**Given records**
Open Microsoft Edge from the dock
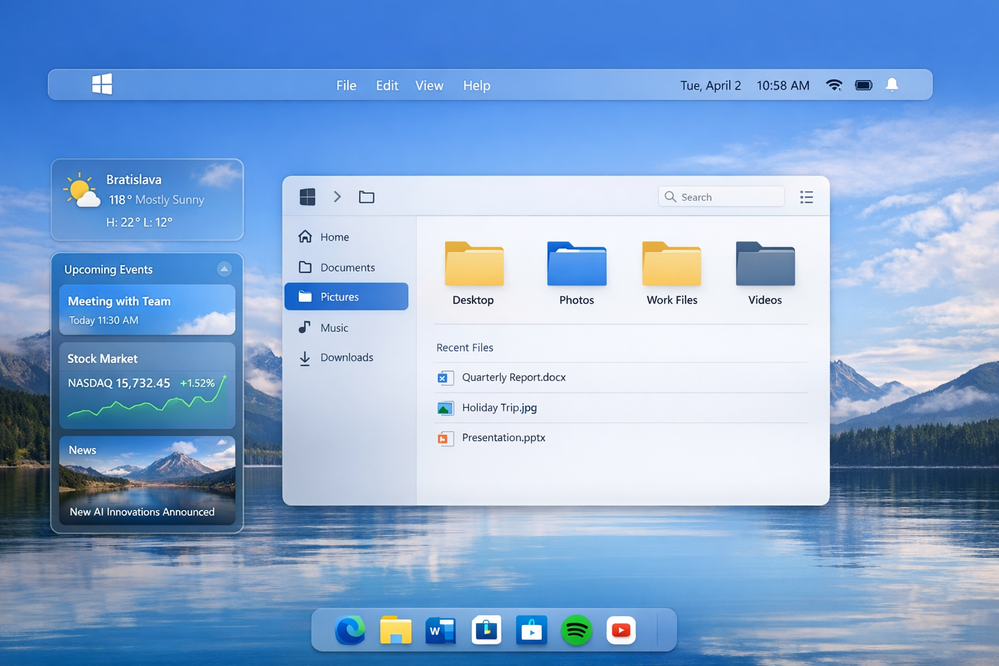tap(350, 630)
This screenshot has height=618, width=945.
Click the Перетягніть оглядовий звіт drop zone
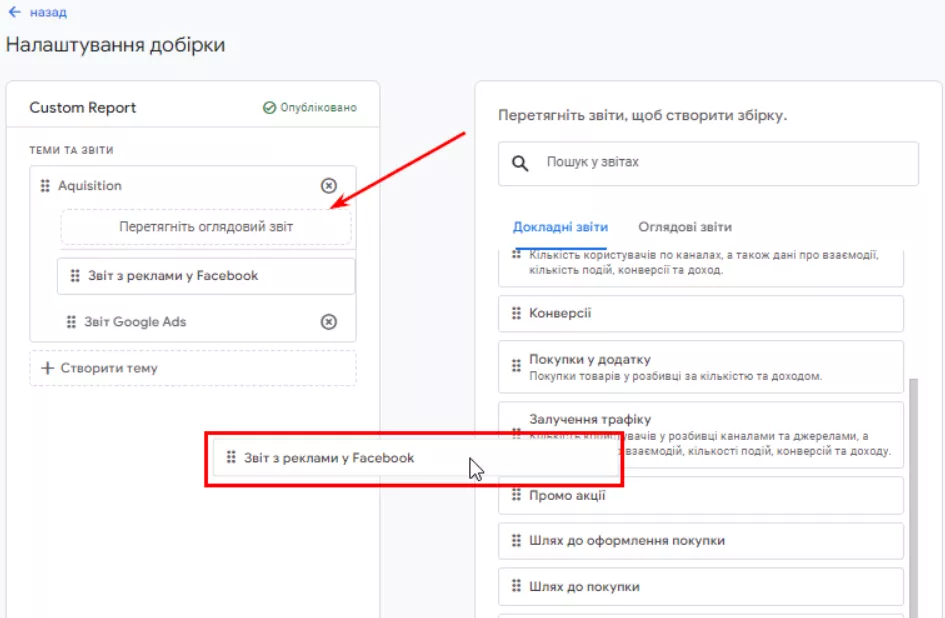(x=206, y=227)
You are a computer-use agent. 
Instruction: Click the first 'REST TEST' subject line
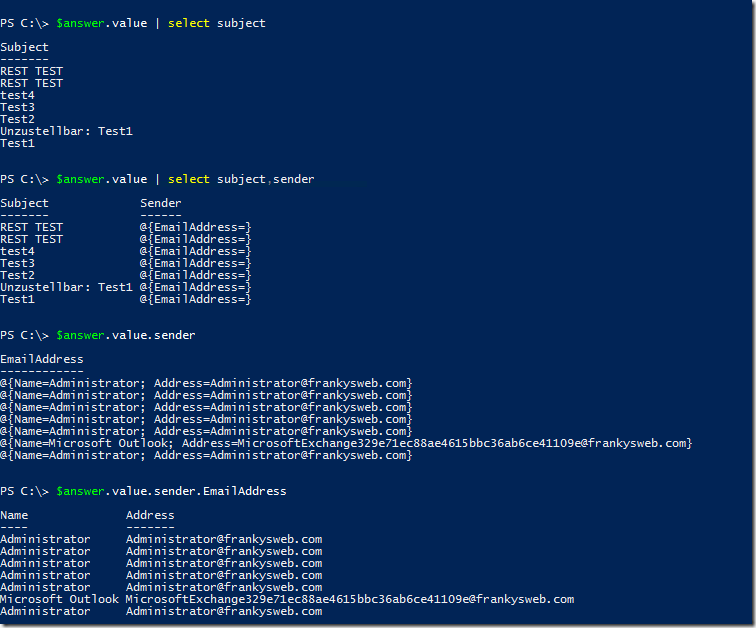click(x=31, y=71)
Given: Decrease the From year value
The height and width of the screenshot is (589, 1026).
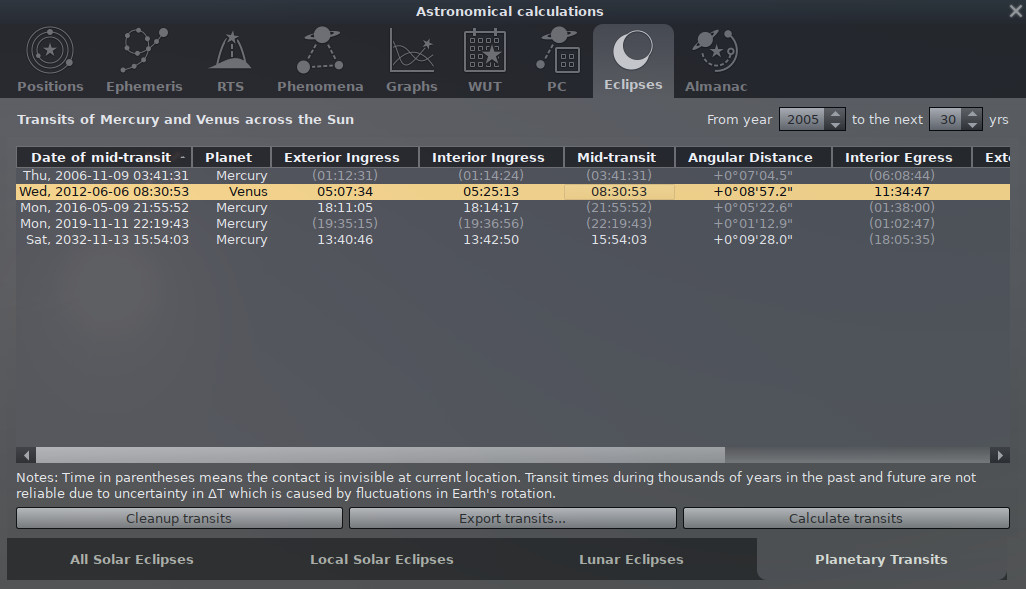Looking at the screenshot, I should point(836,125).
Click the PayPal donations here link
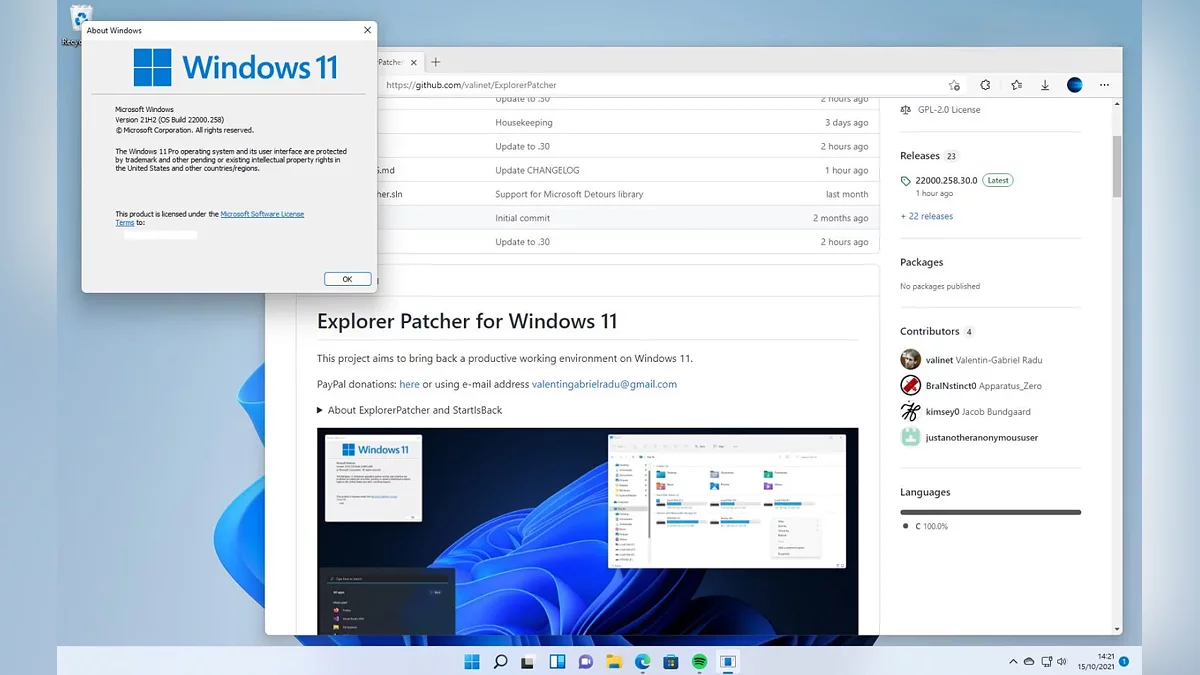 point(409,384)
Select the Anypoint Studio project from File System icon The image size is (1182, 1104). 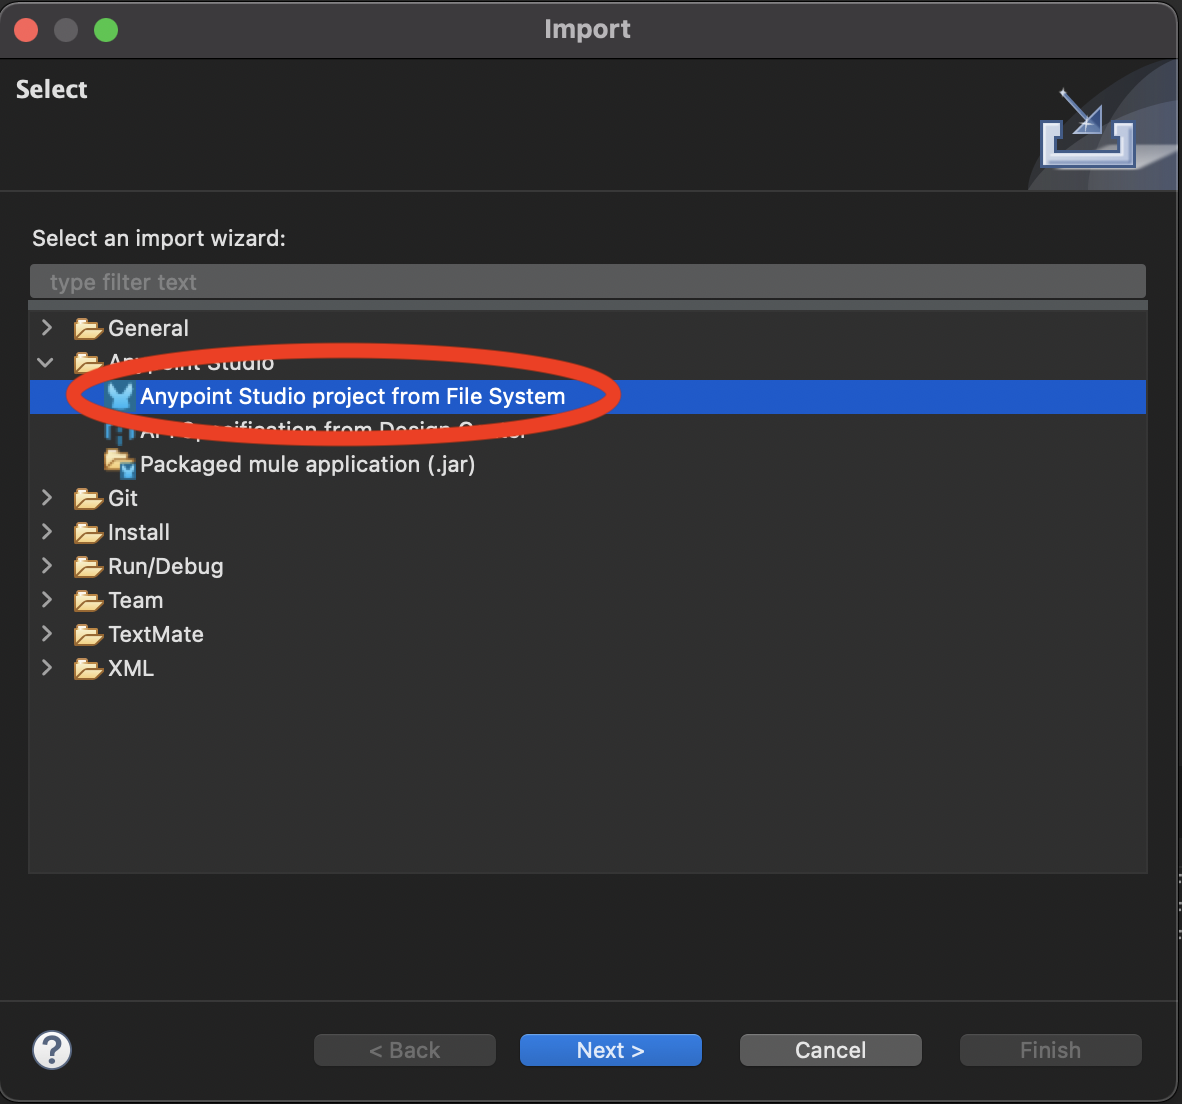119,396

**What to produce**
Copy the rows from the start through the line that contains "Looking at the", including both ends, and leave out the pictures.

**Response to this exercise**
Open Microsoft Edge from the dock
tap(350, 630)
This screenshot has height=618, width=945.
Click the Перетягніть оглядовий звіт drop zone
(x=206, y=227)
You are a computer-use agent. 
Instruction: Click the first 'REST TEST' subject line
click(x=31, y=71)
Given: Decrease the From year value
The height and width of the screenshot is (589, 1026).
Looking at the screenshot, I should point(836,125).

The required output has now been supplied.